During the price surge of recent weeks, ethanol fuel costs have risen just as fast as regular gasoline.
That might be a surprise to consumers - after all, ethanol fuel is made partly from corn and thus would seem less dependent on the Gulf Coast refineries. But the price of ethanol fuel also is driven by the cost of regular unleaded gasoline.
"Usually there is not much a difference between them," said Jere White, executive director of the Kansas Corn Growers Assn. "Sometimes different pressures can drive the cost of it different ways, but ethanol usually tracks about the same as gasoline prices."
A fuel comprised of 10 percent ethanol was $3.09 Tuesday at a convenience store in Eudora. Unleaded fuel at the same location was $3.13 a gallon.

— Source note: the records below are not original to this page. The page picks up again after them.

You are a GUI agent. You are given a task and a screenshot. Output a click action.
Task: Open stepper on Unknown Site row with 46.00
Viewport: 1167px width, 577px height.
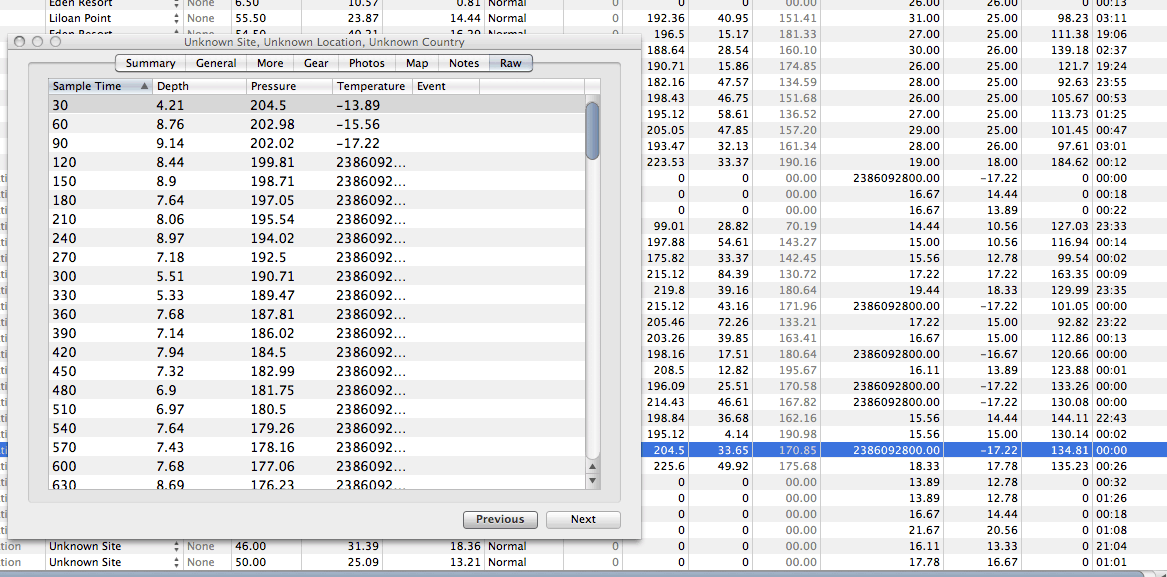pyautogui.click(x=177, y=546)

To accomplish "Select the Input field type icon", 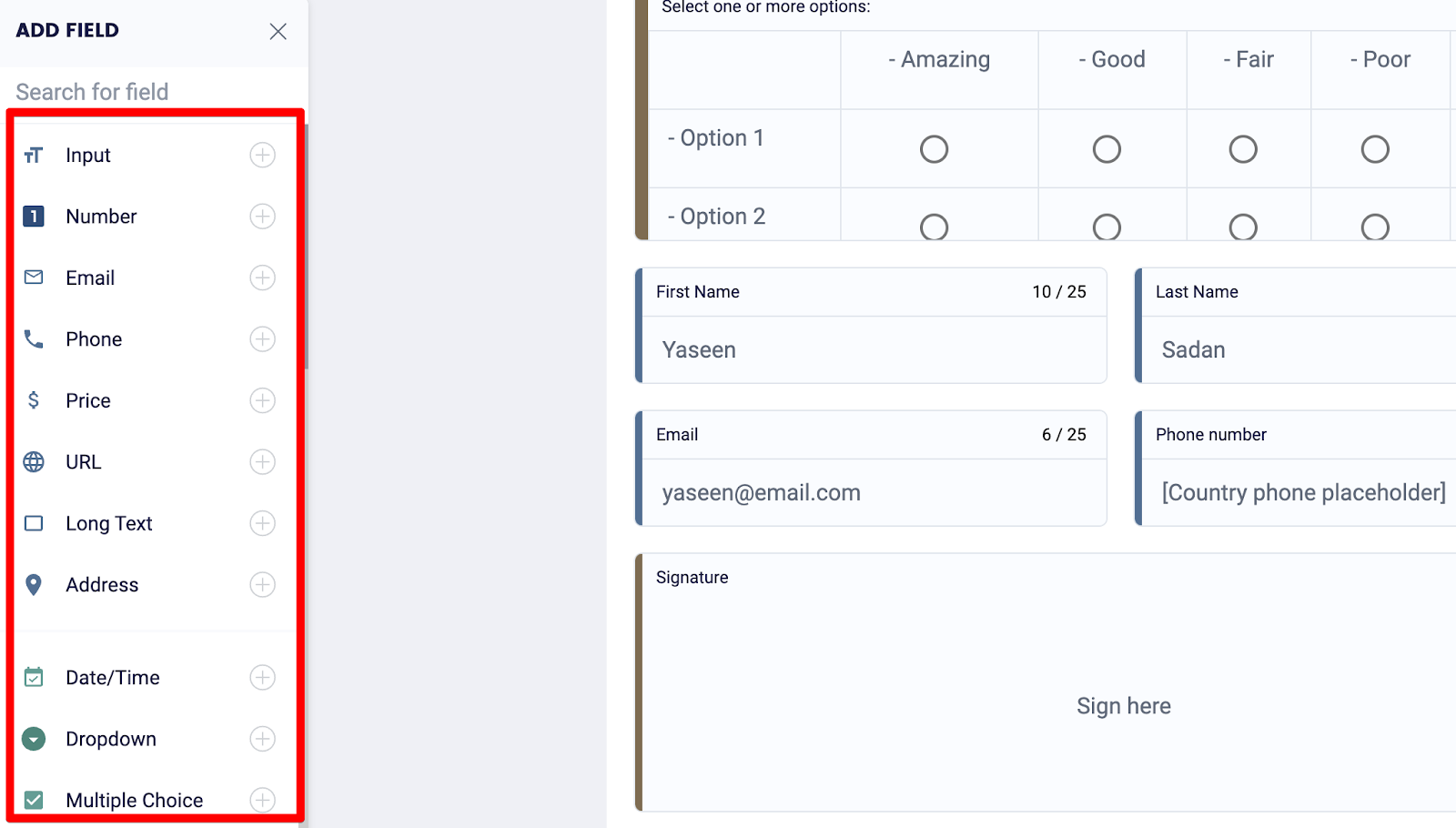I will click(33, 155).
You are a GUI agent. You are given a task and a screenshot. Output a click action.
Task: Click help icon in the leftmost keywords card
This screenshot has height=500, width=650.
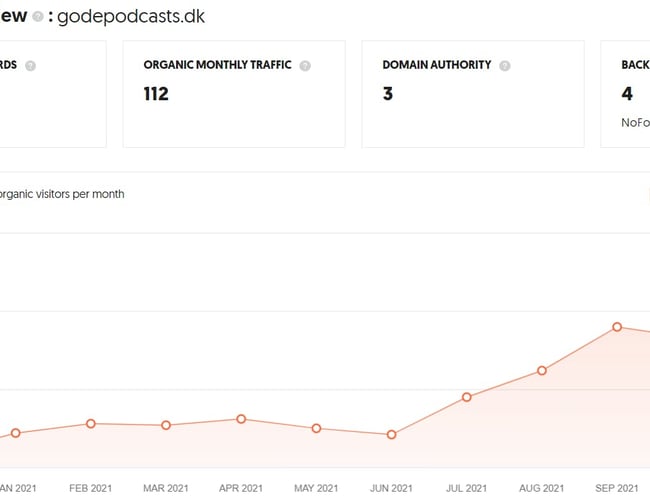coord(31,66)
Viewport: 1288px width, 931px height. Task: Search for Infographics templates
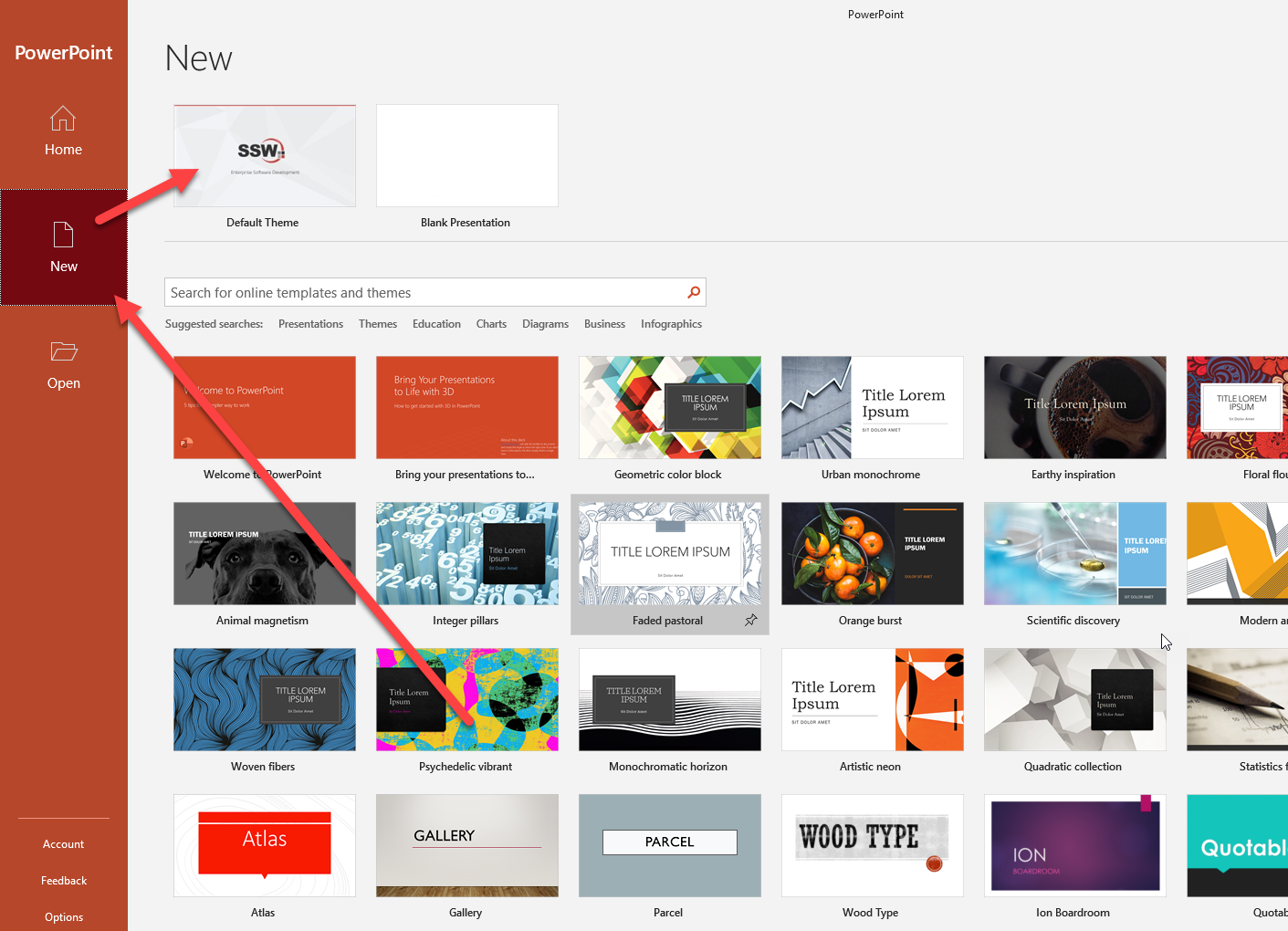pyautogui.click(x=671, y=324)
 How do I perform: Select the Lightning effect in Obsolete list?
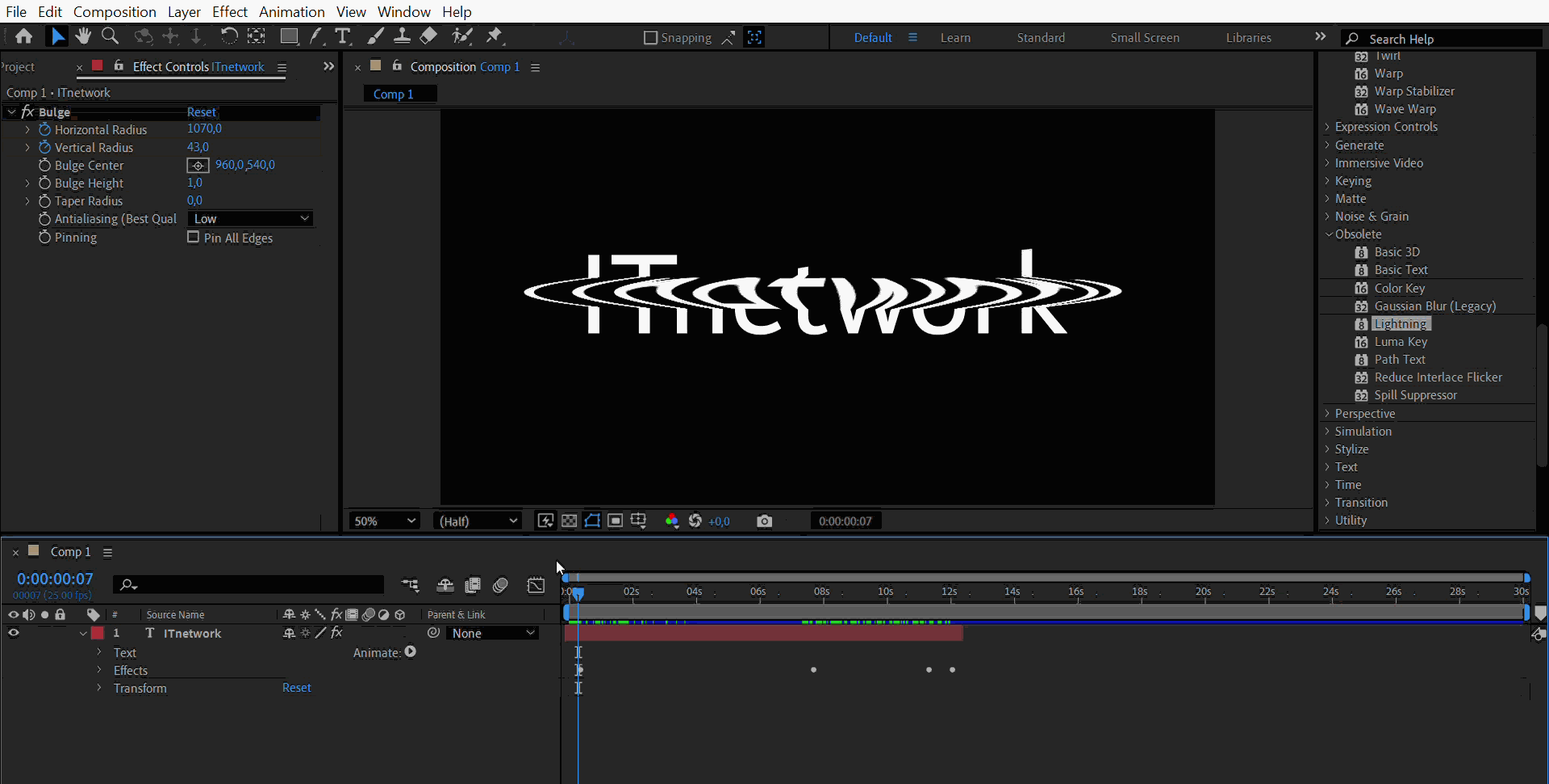1401,323
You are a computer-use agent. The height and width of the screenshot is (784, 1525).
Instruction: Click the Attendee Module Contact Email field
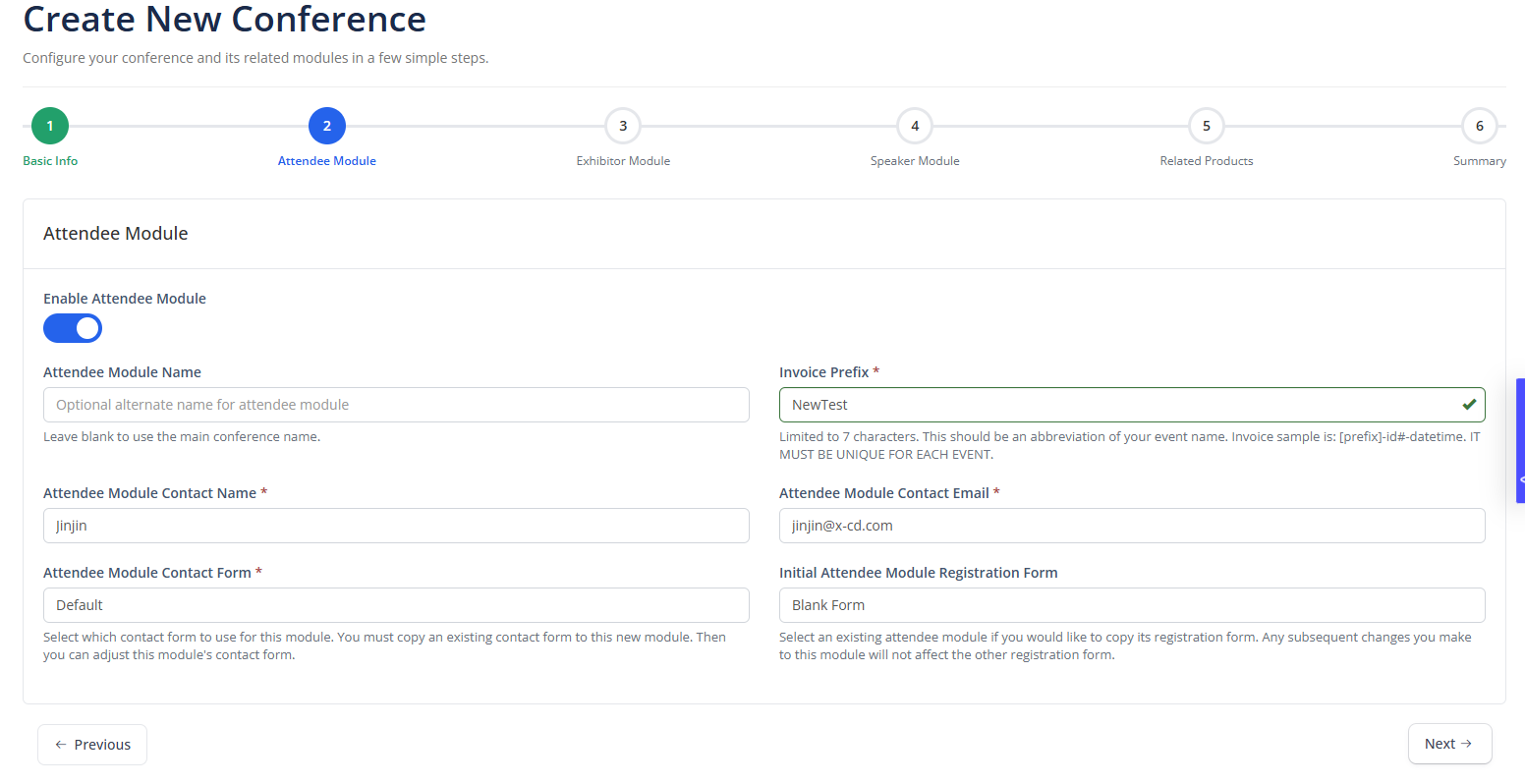[x=1131, y=526]
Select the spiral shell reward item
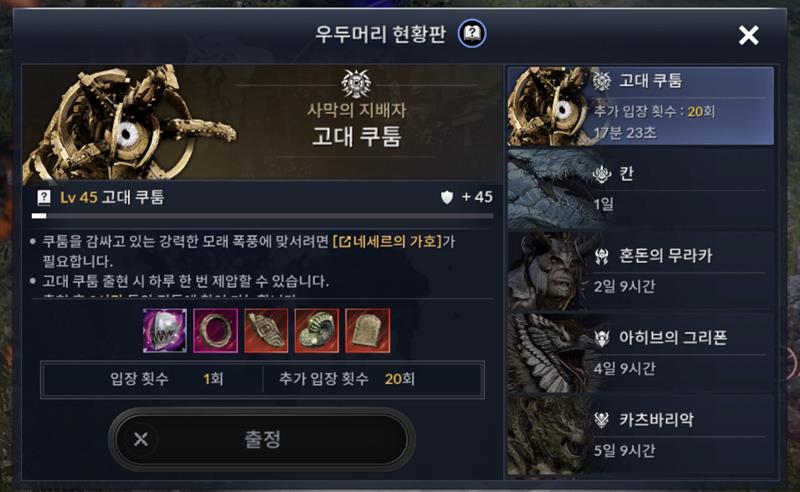800x492 pixels. point(316,330)
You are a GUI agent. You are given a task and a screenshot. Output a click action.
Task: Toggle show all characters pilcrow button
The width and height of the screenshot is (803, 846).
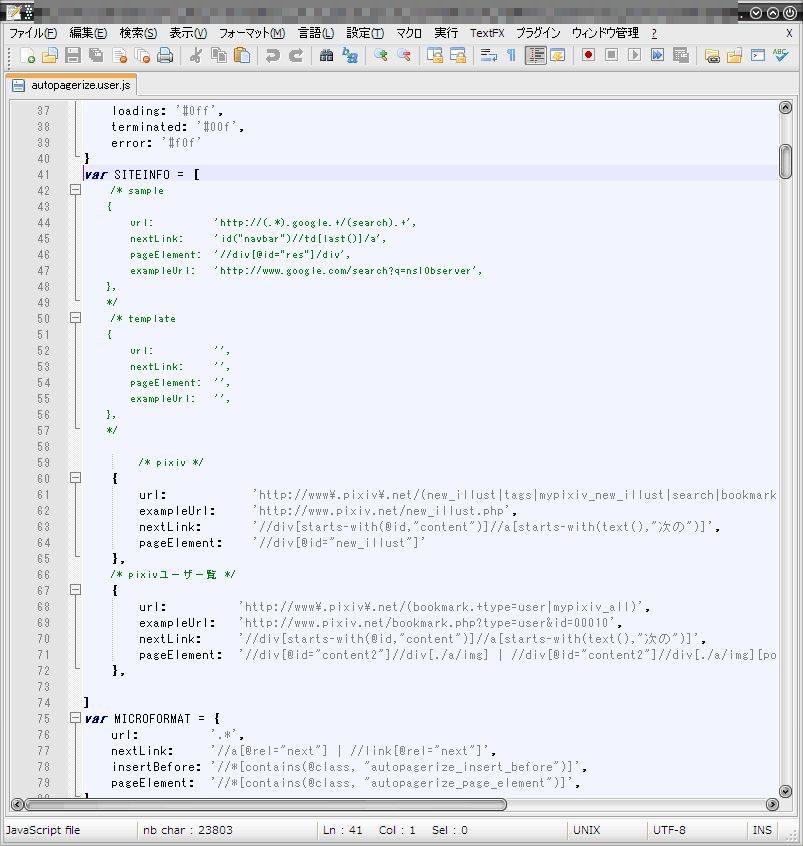coord(512,56)
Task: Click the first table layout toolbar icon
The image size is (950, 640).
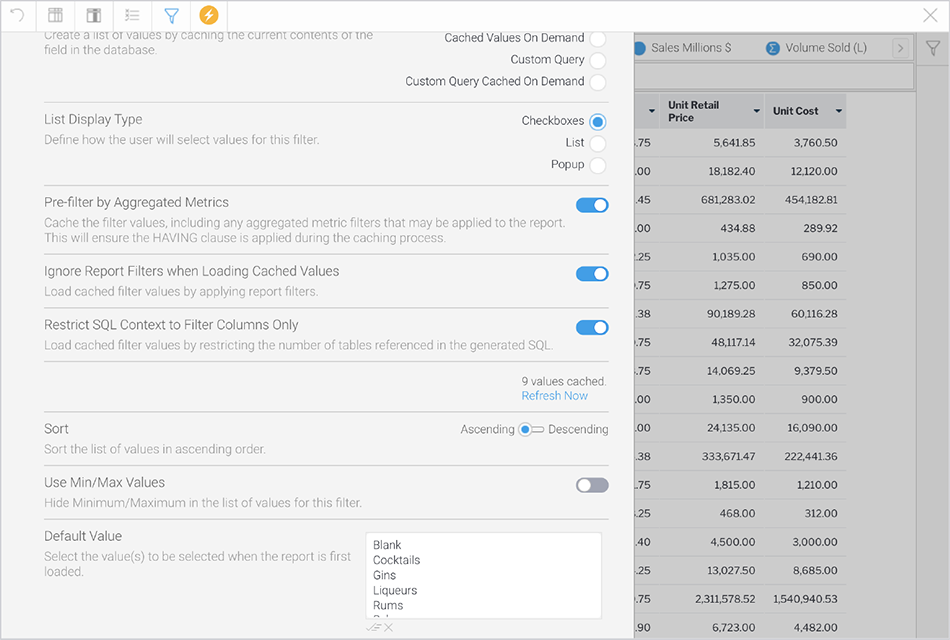Action: [56, 15]
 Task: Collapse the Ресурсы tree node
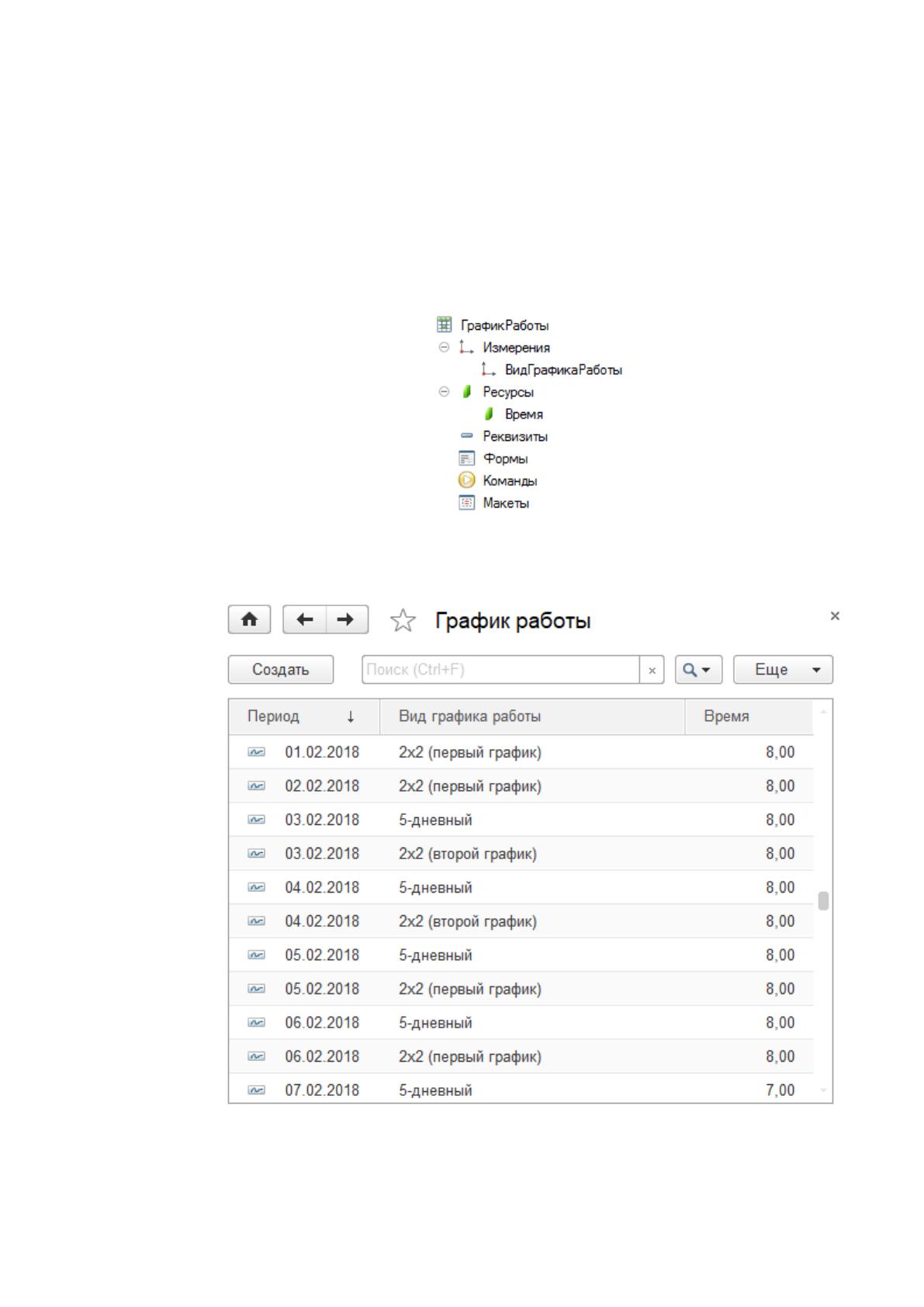(444, 392)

The price of fuel with ethanol somewhat depends on how it was purchased, said White and Monte Shaw, spokesman for the Renewable Fuels Assn., a national trade group for the ethanol industry.
If it's purchased on the market, it is reasonable for the cost of E10 to run parallel with regular unleaded fuel, Shaw said.
"If the price of gasoline goes up then the price of ethanol on the spot market goes up," Shaw said.
But he and White said the bulk of ethanol was purchased through contracts that outline a cost rate. White said he speculates that two-thirds of the ethanol leaving the plant in Garnett was purchased for $1.20 a gallon or less.
"It's kind of mind-blowing," White said. "Retailers are not happy about the mark-up. Consumers are not happy about it. But the ethanol plants aren't as happy as you would think. We're not seeing a big chunk of the cost. Someone out there is, but it's not the plants."
AAA doesn't track the price of ethanol-blend gas.
"The use of it is not widespread and there may be some regular gasoline that could have some ethanol included," said Kim Mathewson, a spokeswoman for AAA of Kansas.
Gas prices nationwide were 1.6 cents less Tuesday compared to the price during Labor Day Weekend, Mathewson said. The supply picture does seem to be improving.
"But it's still extremely tight and motorists should work to conserve gasoline and help themselves with high gas prices," she said. "The hope is the industry will recover and be producing again at pre-storm levels as soon as November."